Stored data Block Start

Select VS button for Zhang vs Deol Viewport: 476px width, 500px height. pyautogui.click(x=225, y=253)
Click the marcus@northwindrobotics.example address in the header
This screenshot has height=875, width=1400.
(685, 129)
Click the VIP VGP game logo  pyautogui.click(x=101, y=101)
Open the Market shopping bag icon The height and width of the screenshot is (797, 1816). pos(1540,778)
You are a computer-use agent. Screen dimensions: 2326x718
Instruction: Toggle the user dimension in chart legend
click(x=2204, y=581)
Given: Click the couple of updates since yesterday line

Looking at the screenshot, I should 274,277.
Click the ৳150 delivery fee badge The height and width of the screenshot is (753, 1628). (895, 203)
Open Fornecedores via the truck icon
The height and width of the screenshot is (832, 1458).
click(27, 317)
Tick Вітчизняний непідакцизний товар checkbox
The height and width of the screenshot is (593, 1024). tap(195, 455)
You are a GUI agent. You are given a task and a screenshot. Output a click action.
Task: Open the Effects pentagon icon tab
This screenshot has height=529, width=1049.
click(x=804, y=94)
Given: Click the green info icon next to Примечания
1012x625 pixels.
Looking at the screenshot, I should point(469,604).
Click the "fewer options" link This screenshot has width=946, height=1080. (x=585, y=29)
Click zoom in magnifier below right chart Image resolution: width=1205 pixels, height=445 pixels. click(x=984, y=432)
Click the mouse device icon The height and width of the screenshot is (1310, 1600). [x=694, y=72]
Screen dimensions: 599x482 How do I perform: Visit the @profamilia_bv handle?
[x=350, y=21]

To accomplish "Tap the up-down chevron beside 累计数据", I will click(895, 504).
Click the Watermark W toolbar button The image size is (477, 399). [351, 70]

Stored data Block End

Go through the entries and return each line where the word "Open" occurs.

- Solution for this task:
Open the Market shopping bag icon The height and width of the screenshot is (797, 1816). pos(1540,778)
Open Fornecedores via the truck icon
Task: Open the Effects pentagon icon tab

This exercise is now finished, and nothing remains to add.